---------- PROVIDED RECORDS

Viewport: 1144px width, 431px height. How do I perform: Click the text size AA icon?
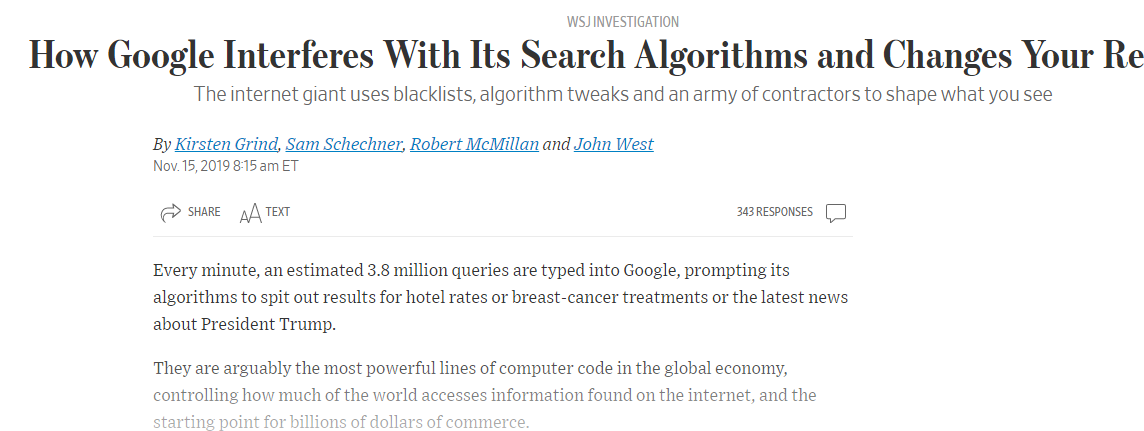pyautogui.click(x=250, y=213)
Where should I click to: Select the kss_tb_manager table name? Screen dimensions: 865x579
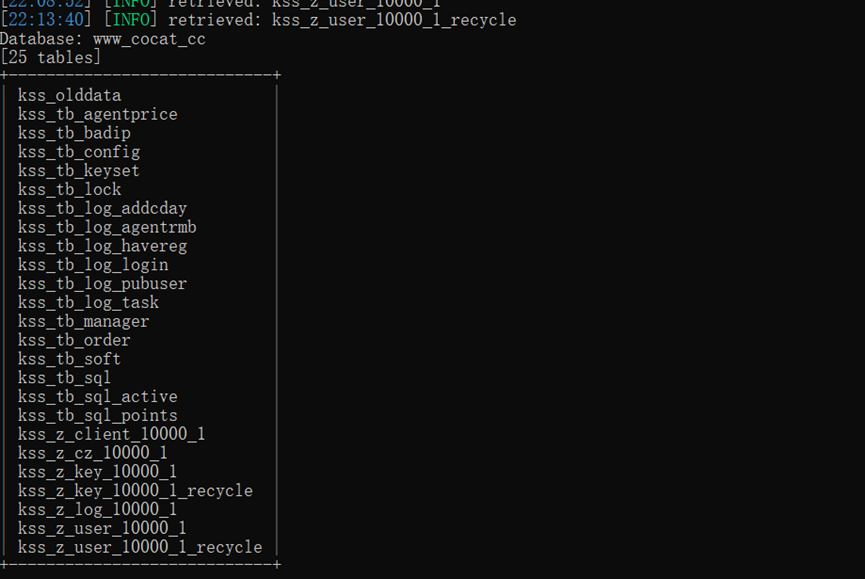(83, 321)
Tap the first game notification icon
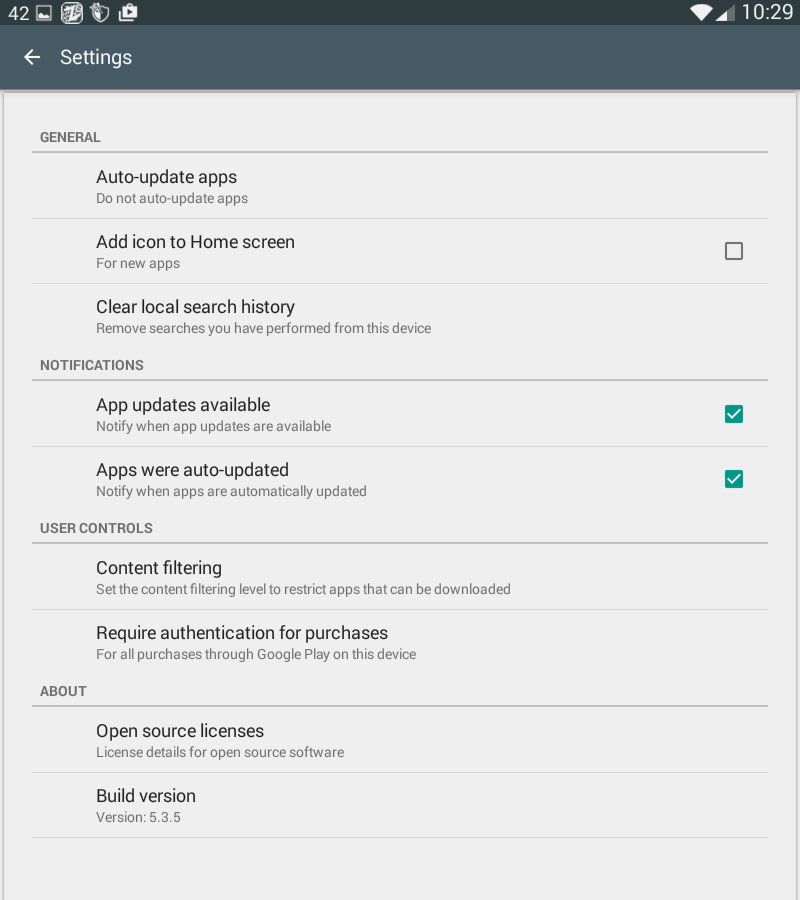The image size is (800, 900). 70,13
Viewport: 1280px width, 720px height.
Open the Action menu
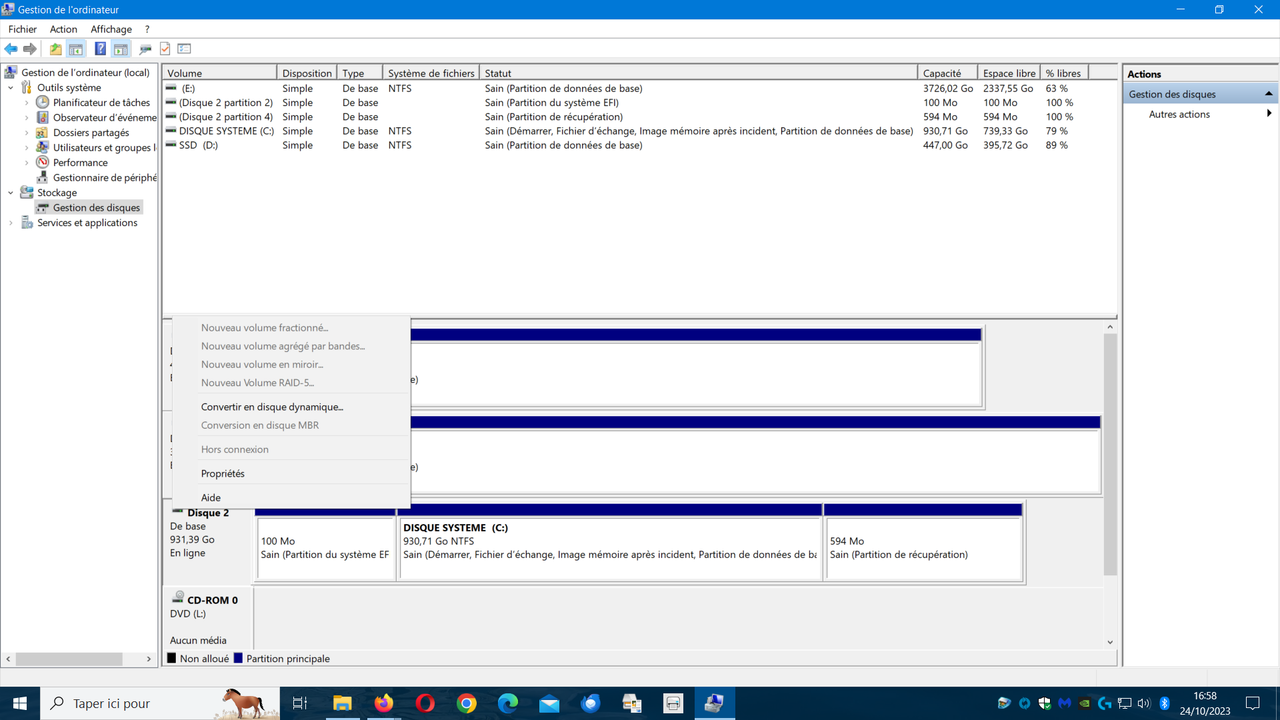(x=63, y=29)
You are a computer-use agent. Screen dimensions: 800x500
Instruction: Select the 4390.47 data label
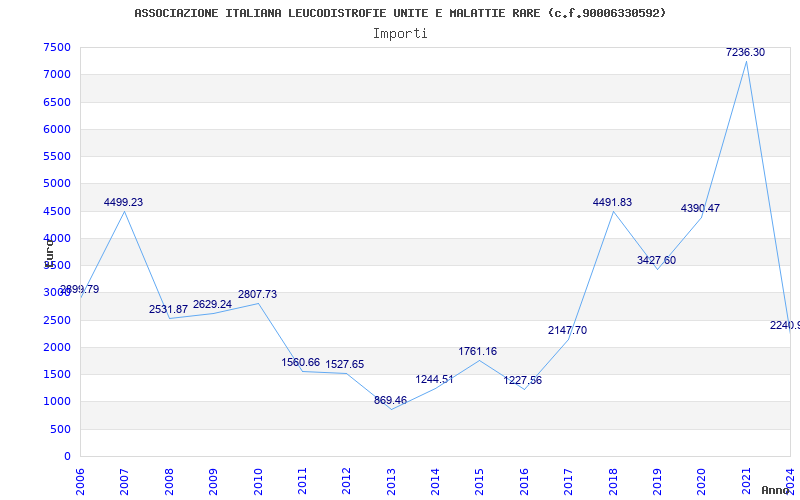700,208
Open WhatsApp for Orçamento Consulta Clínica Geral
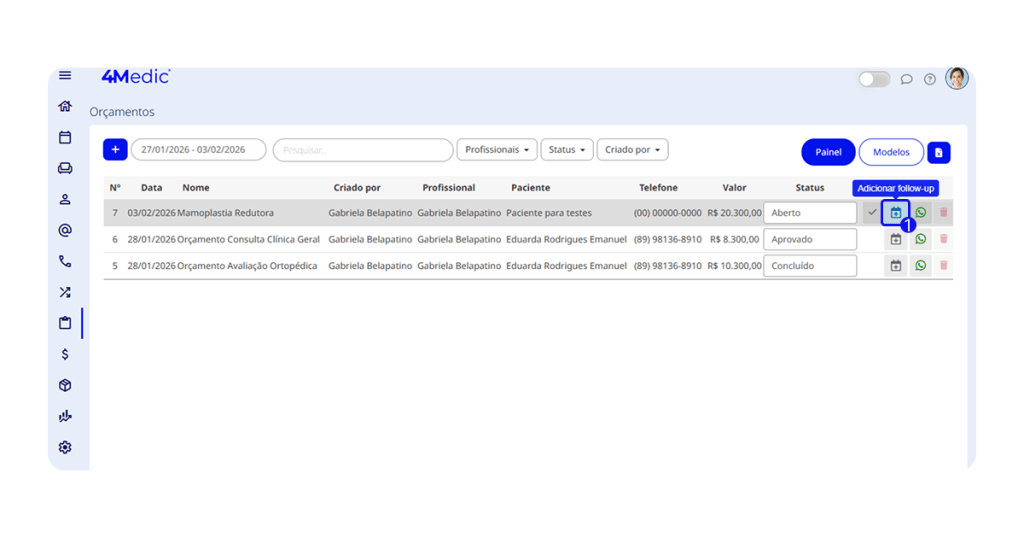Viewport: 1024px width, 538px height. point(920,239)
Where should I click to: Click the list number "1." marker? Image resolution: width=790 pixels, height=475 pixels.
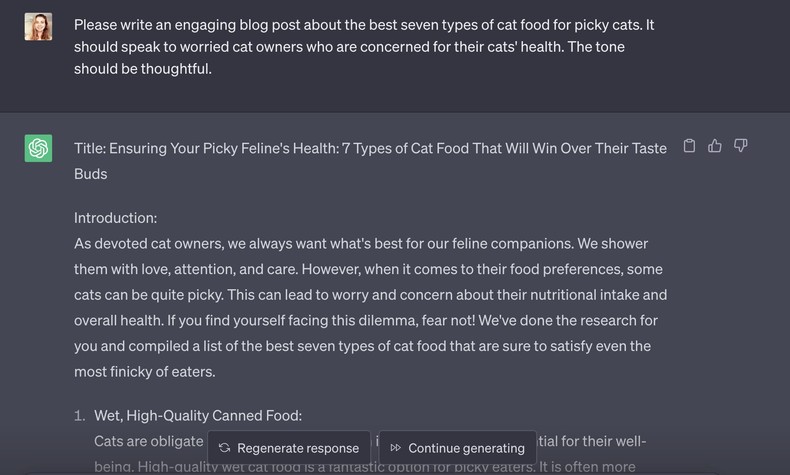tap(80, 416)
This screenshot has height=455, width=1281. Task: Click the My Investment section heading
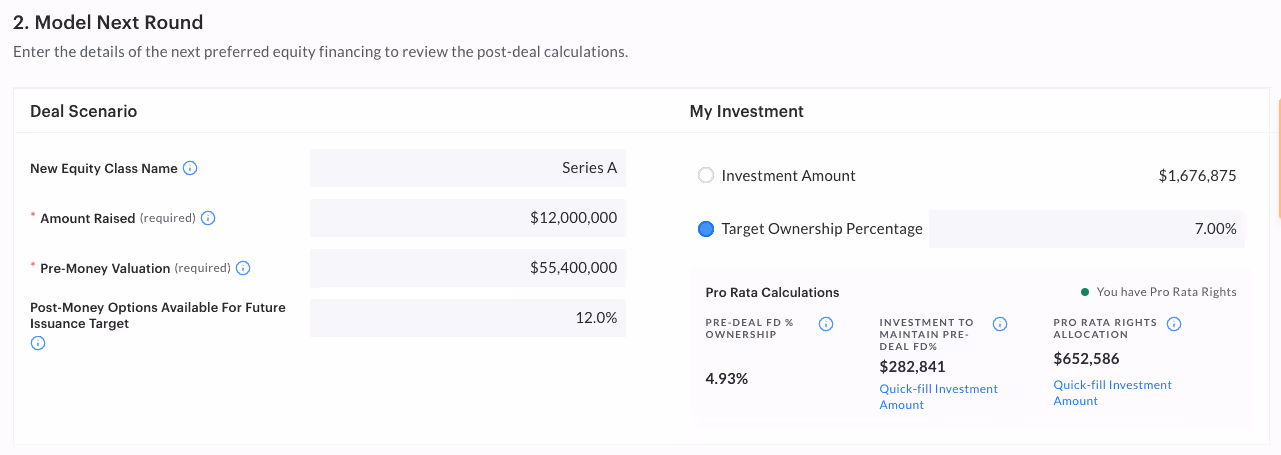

--------------------

WHAT YOU WILL DO - Transcribe the listing exactly, skipping pictures.

REPLY -
Viewport: 1144px width, 431px height. How do I perform: Click the text size AA icon?
pyautogui.click(x=250, y=213)
Where should I click to: Select the kss_tb_manager table name? Screen dimensions: 865x579
(83, 321)
Tap the first game notification icon
The image size is (800, 900). 70,13
Viewport: 1280px width, 720px height.
Open the Action menu
(x=63, y=29)
You are a computer-use agent. Screen dimensions: 800x500
Instruction: Select the 4390.47 data label
700,208
Open WhatsApp for Orçamento Consulta Clínica Geral
Viewport: 1024px width, 538px height. point(920,239)
Where should I click to: Click the list number "1." marker? Image resolution: width=790 pixels, height=475 pixels.
tap(80, 416)
This screenshot has height=455, width=1281. Task: Click the My Investment section heading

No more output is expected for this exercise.